I'm asked to find $$\int_{\gamma}\omega$$ where $\gamma$ is the circumference of center $C(2,0)$ and radius $1$ and $$\omega = \frac{-y}{x^2+y^2}dx+\frac{x}{x^2+y^2}dy$$ We can parametrize the curve as $$\gamma \colon t \mapsto (2+\cos t,\sin t)$$ and so, by applying theorems about integration of differential forms over a curve we have $$\int_{\gamma} \omega = \int_0^{2\pi}\left(\frac{-\sin t}{5+\cos t}(-\sin t)+\frac{2+\cos t}{5+4\cos t}\cos t\right)dt=\int_0^{2\pi}\frac{1+2\cos t}{5+4\cos t}dt$$ which I cannot solve. I tried different sostitutions but they lead me to nothing. How can I do it?

Answer 1

Multiply top and bottom by the conjugate of the denominator to get

$$I = \int_0^{2\pi}\frac{5+6\cos t - 8\cos^2 t}{25-16\cos^2t}\:dt = \int_0^{2\pi}\frac{1}{2} + \frac{6\cos t}{9+16\sin^2t} - \frac{15}{2}\frac{1}{9\cos^2t+25\sin^2t}\:dt$$

$$= \pi + 0 -\frac{3}{10}\int_0^{2\pi}\frac{\sec^2t}{\frac{9}{25}+\tan^2t}\:dt$$

$$ = \pi - \frac{1}{2}\Biggr[\tan^{-1}\left(\frac{5}{3}\tan t\right)\Biggr|_0^{\frac{\pi}{2}^-}+\tan^{-1}\left(\frac{5}{3}\tan t\right)\Biggr|_{\frac{\pi}{2}^+}^{\frac{3\pi}{2}^-}+\tan^{-1}\left(\frac{5}{3}\tan t\right)\Biggr|_{\frac{3\pi}{2}^+}^{2\pi}\Biggr]$$

$$= \pi - \frac{1}{2}\Biggr[\frac{\pi}{2} + \pi + \frac{\pi}{2}\Biggr] = 0$$

Answer 2

Maybe a simpler way could be noticing the fact that $\omega = Im \hspace{0.1cm}(\frac{dz}{z})$ .
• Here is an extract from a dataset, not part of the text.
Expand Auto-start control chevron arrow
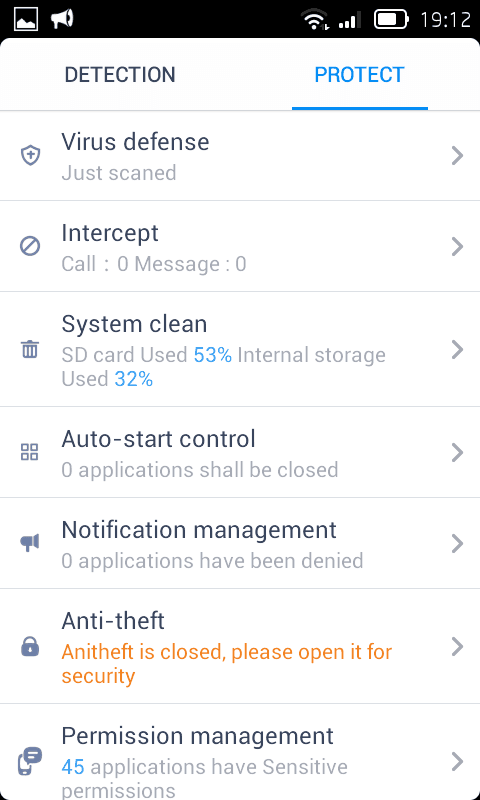 (458, 453)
Since $\overline{B((2,0),1)} \subseteq \mathbb{C} - \left\lbrace 0 \right\rbrace$ it follows that $\gamma$ is homotopically trivial.
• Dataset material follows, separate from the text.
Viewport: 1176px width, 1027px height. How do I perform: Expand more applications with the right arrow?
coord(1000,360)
So $\int_{\gamma} \frac{dz}{z} = 0$ which means $\int_{\gamma}\omega = 0$

Answer 3

Here's an alternative way to do this. Note that on the region $x>0$ we have $$\omega=d\big(\arctan(y/x)\big).$$ Note that $\gamma$ is a subset of this half-plane. By the Fundamental Theorem of Calculus (or baby Stokes's Theorem, if you prefer), since $\gamma$ is a closed curve, the integral of an exact form around $\gamma$ is $0$.

(This particular $1$-form $\omega$ is quite famous for being closed, and hence locally exact, but not exact in all of $\Bbb R^2-\{0\}$.)